Section 3.1. Data Types in SQL Server

3.1. Data Types in SQL Server

Every column in a table has a data type. The data type of a column specifies what kind of information or values can be stored in the column, and what kind of operations can be performed on those values. It is a matter of mapping the domain values you need to store to the corresponding data type. In selecting a data type, you should avoid wasting storage space, while allowing enough space for a sufficient range of possible values over the life of your application. SQL Server supports 30 different data types. We will discuss the most commonly used data types by dividing the data types into four major categories: numeric, character, date and time, and miscellaneous.

Domain values are the set of all possible values that a column can have. For example, the domain values for a GPA column may be 0 to 4.

Several of the primary data types also have valid synonyms that can be used instead of the regular data types. The synonyms are external names that are intended to make one SQL product compatible with another.

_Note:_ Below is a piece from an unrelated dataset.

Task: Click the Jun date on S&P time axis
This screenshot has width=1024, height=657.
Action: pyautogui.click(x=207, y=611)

The more specific you are when selecting a data type for a column, the more accurate the information in your database will be. The following sections briefly describe each data type and its valid synonyms.

3.1.1. Numeric Data Types

Numeric data types should be used for storing numeric data, for data on which you want to perform numeric comparisons or arithmetic operations. Numeric data types can be divided into two groups: integers and decimals.

3.1.1.1. Integer data types

Integer data types have no digits after the decimal point, and range in size from 1 to 8 bytes of internal storage. Integer data types in SQL Server include:

BIGINT, which uses 8 bytes of storage and can be used to store numbers from -2⁶³ to 2⁶³ -1. Avoid using the BIGINT data type unless you really need its additional storage capacity.
INT, which uses 4 bytes of storage and can be used to store numbers from -2³¹ to 2³¹ -1.
SMALLINT, which uses 2 bytes of storage and can be used to store numbers from -2¹⁵ to 2¹⁵ -1.
TINYINT, which uses 1 byte of storage and can be used to store numbers from 0 to 255.
MONEY, which uses 8 bytes of storage.
SMALLMONEY, which uses 4 bytes of storage.

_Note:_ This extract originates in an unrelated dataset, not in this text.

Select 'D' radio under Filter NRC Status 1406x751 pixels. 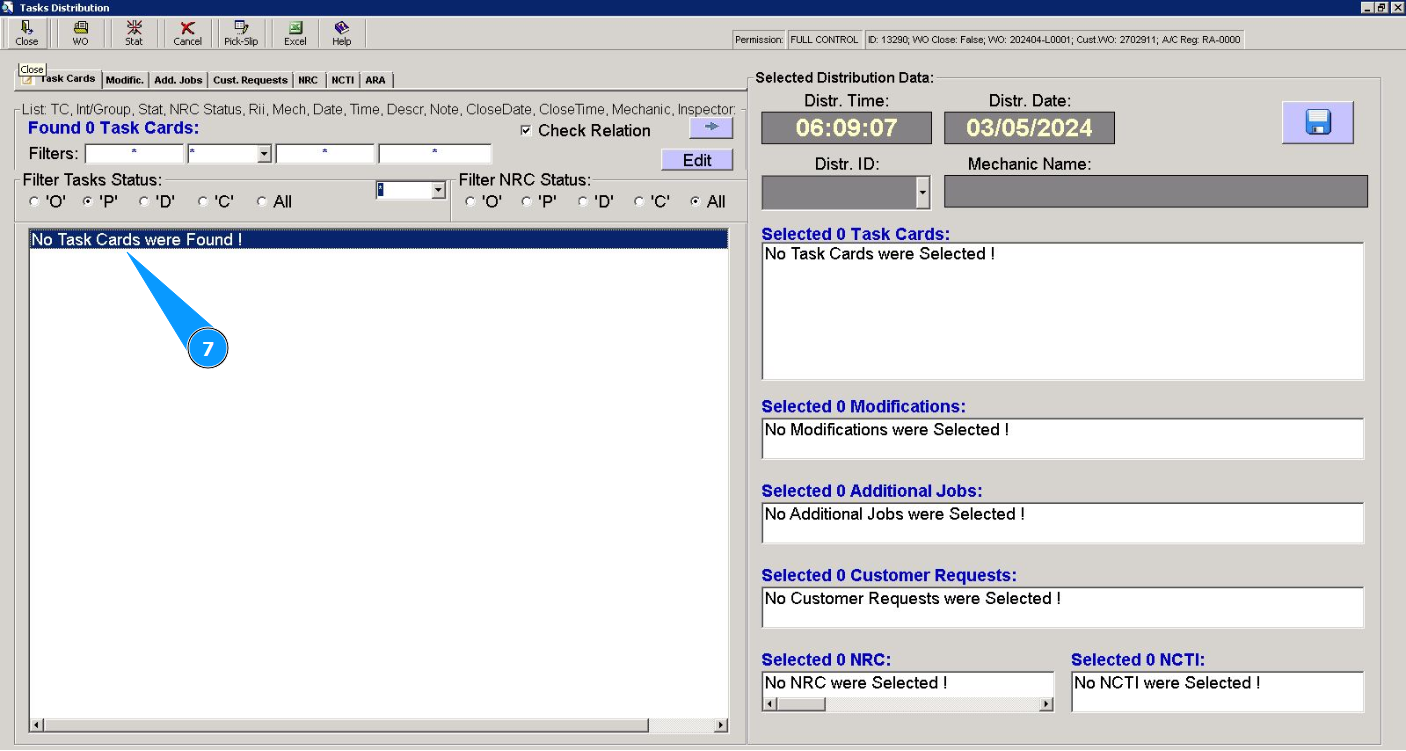pos(583,202)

MONEY and SMALLMONEY are included among integer types because they are internally stored the same way as integers.

The synonym for INT is INTEGER.

3.1.1.2. Decimal data types

Decimal data types allow a larger range of values as well as a higher degree of accuracy than integer data types . For decimal data types, you can specify a precision and a scale. Precision is the total number of digits stored, and scale is the maximum number of digits to the right of the decimal point. The storage space of decimal data varies according to the precision. Decimals with a precision of 1 to 9 would take up 5 bytes of storage space; decimals with a precision of 10 to 19 would take up 9 bytes of storage, and so on.

Decimal data types include:

REAL, which uses 4 bytes for storage and has a precision of 7 digits. The synonym for REAL is FLOAT[(n)] for n = 1 to 7.
FLOAT, which uses 8 bytes for storage and has a precision of 15 digits. The synonym for FLOAT is DOUBLE PRECISION and FLOAT[(n)] for n = 8 to 15.
DECIMAL, whose storage size varies based on the specified precision and uses 217 bytes for storage. The synonyms for DECIMAL are DEC and NUMERIC.

Rounding errors can occur when using the FLOAT or REAL data types. NUMERIC or DECIMAL are better in such cases, because they give the precision and scale, without the problems of FLOAT or REAL.

When you are trying to select the numeric data type to use, your decision should be based on the maximum range of possible values that you want to store, and the precision and scale that you need. But, at the same time, you have to realize that data types that can store a greater range of values take up more space.

NUMERIC most closely resembles Oracle's NUMBER data type.

3.1.2. Character Data Types

Character data types are used to store any combination of letters, numbers and symbols. Single quotes have to be used when entering character data. SQL Server has five types of character data types: CHAR, VARCHAR, TEXT, NCHAR, NVARCHAR.

3.1.2.1. The CHAR data type

CHAR(n)s are fixed-length single-byte character strings that can be used to store up to 8,000 bytes of data. CHAR data is used when the column length is known and unvarying; for example, a Social Security number could be of CHAR(9) data type. Because CHARs use a fixed storage length, CHARs are accessed faster than VARCHARs (varying length character strings). You can and should specify the maximum byte length of a CHAR(n) data type with a value for n; otherwise, the default size will be used and the default size may be set to a size much higher than what you need. The synonym for CHAR is CHARACTER.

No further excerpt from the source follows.